5. difficulty of the “space trash cleanup business
The “space junk problem” has been pointed out for some time, but it is a “blue ocean” (an untapped market with no competition) that no one has tackled yet. This is because of the following difficult problems.
(1) It is difficult to “prove” and “verify” that space junk has been removed.
(2) Difficult (or rather impossible) to determine which country’s space debris is from
(3) Difficult to commercialize except by collecting funds from countries that are developing space (mainly the U.S. and Russia)
I believe that the U.S., China, and Russia should take the lead in this kind of “space debris removal service” or “space debris cleaning project. This is not something that Japan should get involved in.
No matter how earnest Japan’s efforts are, the irresponsible President Trump, President Xi Jinping, and President Putin, like Hitoshi Ueki’s “irresponsible man,” will simply say to Japan, “Good work, you do it hard! I can’t help but feel that Japan will end up looking like a fool.
6. history of the space race
In the 1960s, during the era of U.S. President John F. Kennedy (1917-1963; presidential term: 1961-1963) and Soviet Premier Mikhail Khrushchev (1894-1971; prime ministerial term: 1953-1964), the “space race” between the United States and the Soviet Union was fierce.
At first, the Soviet Union was in the lead.

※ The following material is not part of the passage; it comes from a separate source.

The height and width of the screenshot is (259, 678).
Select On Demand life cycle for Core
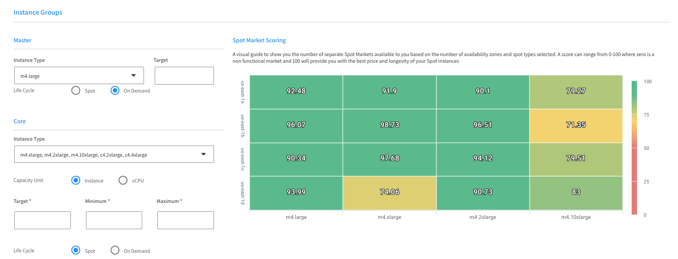pyautogui.click(x=115, y=250)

Gagarin, who flew alone on Vostok 1, the world’s first manned space flight, famously said, “The earth was blue”.
Meanwhile, the U.S. space race reached its zenith in 1969 when Apollo 11, with Captain Armstrong and three others aboard, succeeded in landing the world’s first human on the moon. Captain Armstrong famously said, “That’s one small step for a man, one giant leap for mankind”. It is said that the late President Kennedy had longed to be the first man to land on the moon.
Since then, the “space race” has gone downhill with the end of the Apollo program in 1972, but the space race between the U.S., China, and Russia appears to have been rekindled as China, aiming for global hegemony, successfully landed an unmanned probe on the far side of the moon in January 2019.
Is Chinese President Xi Jinping tired of just hegemony on Earth, and is he trying to conquer space as well? Is he going to build a manned military base on the moon and illegally occupy the moon?
Isn’t it time to put an end to the insane “space race”?